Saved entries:
###

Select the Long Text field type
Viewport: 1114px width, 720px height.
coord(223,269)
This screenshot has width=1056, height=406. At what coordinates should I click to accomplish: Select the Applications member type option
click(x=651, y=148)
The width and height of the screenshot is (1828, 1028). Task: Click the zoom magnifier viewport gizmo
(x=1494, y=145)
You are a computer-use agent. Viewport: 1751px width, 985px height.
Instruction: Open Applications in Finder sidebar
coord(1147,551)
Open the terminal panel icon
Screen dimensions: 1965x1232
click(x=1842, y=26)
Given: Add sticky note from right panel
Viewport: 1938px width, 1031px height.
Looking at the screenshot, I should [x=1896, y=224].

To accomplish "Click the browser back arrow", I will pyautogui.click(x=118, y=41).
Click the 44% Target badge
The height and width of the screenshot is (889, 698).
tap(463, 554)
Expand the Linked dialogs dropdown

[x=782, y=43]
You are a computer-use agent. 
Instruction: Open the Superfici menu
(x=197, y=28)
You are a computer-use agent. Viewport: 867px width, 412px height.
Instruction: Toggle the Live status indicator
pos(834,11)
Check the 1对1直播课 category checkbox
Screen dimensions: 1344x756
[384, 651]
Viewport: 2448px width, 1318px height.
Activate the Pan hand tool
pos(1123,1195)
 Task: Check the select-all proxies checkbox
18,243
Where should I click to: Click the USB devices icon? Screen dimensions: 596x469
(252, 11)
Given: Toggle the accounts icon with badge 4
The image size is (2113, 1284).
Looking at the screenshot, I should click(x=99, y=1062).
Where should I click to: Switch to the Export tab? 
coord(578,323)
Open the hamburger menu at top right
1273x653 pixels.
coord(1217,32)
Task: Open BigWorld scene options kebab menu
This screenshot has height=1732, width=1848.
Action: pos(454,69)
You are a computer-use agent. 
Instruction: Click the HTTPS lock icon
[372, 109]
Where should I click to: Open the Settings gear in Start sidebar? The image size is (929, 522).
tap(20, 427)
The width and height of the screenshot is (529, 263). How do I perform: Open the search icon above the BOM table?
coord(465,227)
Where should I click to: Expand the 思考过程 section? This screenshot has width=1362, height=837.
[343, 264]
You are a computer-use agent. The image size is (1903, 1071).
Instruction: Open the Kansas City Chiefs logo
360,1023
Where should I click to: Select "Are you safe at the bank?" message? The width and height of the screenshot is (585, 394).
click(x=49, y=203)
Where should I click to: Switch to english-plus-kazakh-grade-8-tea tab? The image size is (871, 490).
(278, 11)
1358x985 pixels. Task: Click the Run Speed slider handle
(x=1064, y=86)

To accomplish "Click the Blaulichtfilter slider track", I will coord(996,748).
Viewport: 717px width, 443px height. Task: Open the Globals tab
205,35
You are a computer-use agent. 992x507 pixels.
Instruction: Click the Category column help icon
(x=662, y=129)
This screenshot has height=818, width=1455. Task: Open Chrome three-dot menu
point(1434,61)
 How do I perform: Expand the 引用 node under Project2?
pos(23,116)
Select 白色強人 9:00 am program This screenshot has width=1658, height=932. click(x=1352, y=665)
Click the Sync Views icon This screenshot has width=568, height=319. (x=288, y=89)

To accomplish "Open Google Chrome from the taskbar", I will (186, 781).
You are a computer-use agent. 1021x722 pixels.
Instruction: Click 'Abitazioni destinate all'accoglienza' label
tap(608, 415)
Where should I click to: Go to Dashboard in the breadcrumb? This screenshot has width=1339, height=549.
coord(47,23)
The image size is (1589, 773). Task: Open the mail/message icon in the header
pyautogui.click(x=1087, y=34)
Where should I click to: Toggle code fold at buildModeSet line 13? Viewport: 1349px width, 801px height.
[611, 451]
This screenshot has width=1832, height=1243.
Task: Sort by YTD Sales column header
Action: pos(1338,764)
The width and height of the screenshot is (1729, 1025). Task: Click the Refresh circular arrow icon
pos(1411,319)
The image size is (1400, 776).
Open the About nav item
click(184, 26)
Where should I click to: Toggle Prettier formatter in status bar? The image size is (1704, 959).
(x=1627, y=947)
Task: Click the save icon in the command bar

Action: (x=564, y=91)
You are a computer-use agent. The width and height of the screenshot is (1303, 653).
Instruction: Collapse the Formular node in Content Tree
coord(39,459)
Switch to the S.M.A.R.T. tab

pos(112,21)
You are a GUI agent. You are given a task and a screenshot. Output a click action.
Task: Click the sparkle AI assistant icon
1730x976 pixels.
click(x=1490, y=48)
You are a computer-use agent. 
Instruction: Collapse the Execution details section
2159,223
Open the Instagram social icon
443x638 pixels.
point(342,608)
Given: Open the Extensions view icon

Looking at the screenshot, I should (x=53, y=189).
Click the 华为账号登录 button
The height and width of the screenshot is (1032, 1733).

###

* _Task objective_:
Lines from the top of the data above through the line with "You are a computer-use agent. Viewport: 1751px", both ends included: copy them exactly, nothing more.

* _Expected output_:
Select the Long Text field type
Viewport: 1114px width, 720px height.
coord(223,269)
This screenshot has width=1056, height=406. At what coordinates should I click to accomplish: Select the Applications member type option
click(x=651, y=148)
The width and height of the screenshot is (1828, 1028). Task: Click the zoom magnifier viewport gizmo
(x=1494, y=145)
You are a computer-use agent. Viewport: 1751px width, 985px height.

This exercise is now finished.